__WORK TO BE COMPLETED__
Below is a block of entries; repeat exactly the lines starting at the line that contains "Open the CyberGhost hamburger menu" and ending at the line that contains "Screen dimensions: 724x1568", both included.

__MATERIAL FOR THE TASK__
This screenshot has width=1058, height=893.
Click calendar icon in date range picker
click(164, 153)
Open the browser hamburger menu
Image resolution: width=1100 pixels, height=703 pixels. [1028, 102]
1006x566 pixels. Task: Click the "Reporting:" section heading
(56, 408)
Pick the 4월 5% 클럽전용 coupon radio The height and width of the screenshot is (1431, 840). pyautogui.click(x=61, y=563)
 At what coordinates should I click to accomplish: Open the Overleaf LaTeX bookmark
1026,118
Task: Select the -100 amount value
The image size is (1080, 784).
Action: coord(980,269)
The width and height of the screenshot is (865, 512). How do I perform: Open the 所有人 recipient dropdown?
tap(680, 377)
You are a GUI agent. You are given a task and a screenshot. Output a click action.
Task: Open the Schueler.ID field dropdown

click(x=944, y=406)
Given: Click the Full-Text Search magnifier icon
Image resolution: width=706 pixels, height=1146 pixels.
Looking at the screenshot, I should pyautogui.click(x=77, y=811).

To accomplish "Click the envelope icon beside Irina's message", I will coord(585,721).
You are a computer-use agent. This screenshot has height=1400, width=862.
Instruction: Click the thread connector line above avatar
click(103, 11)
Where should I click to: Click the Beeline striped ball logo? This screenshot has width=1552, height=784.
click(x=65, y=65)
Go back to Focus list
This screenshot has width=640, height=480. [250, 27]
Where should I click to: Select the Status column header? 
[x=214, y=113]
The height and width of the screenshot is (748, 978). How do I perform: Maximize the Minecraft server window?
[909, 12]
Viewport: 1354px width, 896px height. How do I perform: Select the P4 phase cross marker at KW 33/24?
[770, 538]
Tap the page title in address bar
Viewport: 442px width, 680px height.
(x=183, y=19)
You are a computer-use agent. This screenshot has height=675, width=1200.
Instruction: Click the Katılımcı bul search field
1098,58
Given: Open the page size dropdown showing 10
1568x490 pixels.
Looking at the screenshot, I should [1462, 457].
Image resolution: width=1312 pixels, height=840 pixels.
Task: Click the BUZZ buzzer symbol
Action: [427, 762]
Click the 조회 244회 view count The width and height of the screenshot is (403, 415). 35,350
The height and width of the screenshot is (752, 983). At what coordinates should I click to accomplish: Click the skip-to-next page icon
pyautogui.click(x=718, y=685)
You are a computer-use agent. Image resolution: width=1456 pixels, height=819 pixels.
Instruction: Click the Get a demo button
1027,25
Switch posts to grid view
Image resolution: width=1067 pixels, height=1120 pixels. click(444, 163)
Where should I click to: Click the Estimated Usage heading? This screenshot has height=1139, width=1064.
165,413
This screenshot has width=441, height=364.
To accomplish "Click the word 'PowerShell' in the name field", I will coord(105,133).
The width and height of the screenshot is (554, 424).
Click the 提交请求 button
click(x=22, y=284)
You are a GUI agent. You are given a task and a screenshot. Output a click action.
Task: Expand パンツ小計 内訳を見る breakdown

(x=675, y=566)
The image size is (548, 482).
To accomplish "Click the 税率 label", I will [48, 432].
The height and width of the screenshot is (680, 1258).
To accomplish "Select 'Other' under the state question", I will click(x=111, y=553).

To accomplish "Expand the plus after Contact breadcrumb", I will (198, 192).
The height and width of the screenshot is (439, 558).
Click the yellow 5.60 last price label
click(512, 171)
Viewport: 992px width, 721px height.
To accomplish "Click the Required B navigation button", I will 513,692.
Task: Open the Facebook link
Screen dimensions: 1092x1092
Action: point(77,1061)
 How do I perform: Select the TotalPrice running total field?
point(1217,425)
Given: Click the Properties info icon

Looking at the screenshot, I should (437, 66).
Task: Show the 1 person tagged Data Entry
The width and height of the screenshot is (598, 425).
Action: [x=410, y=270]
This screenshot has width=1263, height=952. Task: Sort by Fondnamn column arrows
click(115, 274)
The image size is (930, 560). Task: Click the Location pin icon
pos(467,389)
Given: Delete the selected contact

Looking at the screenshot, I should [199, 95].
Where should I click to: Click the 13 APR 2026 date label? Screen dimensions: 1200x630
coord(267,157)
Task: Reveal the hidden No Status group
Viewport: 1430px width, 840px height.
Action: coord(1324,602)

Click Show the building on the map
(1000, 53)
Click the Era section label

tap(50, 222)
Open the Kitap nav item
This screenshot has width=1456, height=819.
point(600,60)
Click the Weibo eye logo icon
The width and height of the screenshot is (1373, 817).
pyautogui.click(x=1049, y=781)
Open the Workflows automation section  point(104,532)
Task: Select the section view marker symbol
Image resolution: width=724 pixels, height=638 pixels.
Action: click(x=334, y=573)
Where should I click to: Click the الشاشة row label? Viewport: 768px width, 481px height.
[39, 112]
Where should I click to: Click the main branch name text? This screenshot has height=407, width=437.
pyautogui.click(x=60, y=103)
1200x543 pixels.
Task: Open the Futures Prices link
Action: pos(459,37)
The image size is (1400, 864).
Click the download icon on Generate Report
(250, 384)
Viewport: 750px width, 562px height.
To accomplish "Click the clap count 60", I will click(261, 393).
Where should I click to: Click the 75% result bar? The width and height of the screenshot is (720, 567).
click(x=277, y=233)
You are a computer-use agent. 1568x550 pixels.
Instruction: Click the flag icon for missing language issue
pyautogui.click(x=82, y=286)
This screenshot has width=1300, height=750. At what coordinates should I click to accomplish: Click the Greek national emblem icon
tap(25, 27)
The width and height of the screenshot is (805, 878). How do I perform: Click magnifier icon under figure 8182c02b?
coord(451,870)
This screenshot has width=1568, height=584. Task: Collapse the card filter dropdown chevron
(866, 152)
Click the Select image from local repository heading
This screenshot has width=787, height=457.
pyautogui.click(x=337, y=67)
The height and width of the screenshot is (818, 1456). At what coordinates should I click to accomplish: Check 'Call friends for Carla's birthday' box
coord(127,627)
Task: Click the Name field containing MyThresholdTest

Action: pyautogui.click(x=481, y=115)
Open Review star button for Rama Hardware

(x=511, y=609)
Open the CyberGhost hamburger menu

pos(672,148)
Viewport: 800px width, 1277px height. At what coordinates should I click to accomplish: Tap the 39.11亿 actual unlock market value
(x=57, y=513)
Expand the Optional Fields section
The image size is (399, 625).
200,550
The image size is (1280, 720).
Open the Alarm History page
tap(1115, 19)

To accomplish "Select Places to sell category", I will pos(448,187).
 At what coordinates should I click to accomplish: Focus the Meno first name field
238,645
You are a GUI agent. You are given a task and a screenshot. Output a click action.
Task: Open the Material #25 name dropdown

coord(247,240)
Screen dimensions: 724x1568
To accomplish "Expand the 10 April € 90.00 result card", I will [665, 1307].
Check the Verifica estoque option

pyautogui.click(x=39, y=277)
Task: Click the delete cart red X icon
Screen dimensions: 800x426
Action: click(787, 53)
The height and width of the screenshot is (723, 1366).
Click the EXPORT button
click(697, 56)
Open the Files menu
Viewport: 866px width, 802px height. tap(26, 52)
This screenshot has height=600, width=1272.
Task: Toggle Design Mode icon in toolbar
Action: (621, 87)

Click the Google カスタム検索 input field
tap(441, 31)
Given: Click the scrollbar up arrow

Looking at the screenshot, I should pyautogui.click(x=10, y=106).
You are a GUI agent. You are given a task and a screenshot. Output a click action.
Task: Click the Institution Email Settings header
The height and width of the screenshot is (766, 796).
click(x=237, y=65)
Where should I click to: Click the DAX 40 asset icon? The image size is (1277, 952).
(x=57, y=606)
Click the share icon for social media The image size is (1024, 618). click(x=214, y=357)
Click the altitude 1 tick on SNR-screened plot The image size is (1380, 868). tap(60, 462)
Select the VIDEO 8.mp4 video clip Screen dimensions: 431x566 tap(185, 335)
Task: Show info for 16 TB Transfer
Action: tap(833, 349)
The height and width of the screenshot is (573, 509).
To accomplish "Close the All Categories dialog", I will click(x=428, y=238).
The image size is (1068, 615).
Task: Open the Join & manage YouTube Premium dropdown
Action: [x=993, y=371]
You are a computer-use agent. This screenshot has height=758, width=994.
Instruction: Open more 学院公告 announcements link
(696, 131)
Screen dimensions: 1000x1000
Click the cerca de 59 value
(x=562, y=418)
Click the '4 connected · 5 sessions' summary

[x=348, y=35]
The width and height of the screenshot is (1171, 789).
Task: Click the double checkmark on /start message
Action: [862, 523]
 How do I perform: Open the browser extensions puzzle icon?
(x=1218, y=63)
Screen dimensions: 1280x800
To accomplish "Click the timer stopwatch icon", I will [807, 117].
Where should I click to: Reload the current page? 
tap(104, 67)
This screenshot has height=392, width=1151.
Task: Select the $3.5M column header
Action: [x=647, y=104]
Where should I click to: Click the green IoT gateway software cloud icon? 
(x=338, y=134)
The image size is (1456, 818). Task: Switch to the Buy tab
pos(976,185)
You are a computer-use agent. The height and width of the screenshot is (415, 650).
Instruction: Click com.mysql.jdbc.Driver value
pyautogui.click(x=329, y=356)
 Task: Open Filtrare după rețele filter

__FINISHED EXERCISE__
Open the CyberGhost hamburger menu

pos(672,148)
Viewport: 800px width, 1277px height. At what coordinates should I click to accomplish: Tap the 39.11亿 actual unlock market value
(x=57, y=513)
Expand the Optional Fields section
The image size is (399, 625).
200,550
The image size is (1280, 720).
Open the Alarm History page
tap(1115, 19)

To accomplish "Select Places to sell category", I will pos(448,187).
 At what coordinates should I click to accomplish: Focus the Meno first name field
238,645
You are a GUI agent. You are given a task and a screenshot. Output a click action.
Task: Open the Material #25 name dropdown

coord(247,240)
Screen dimensions: 724x1568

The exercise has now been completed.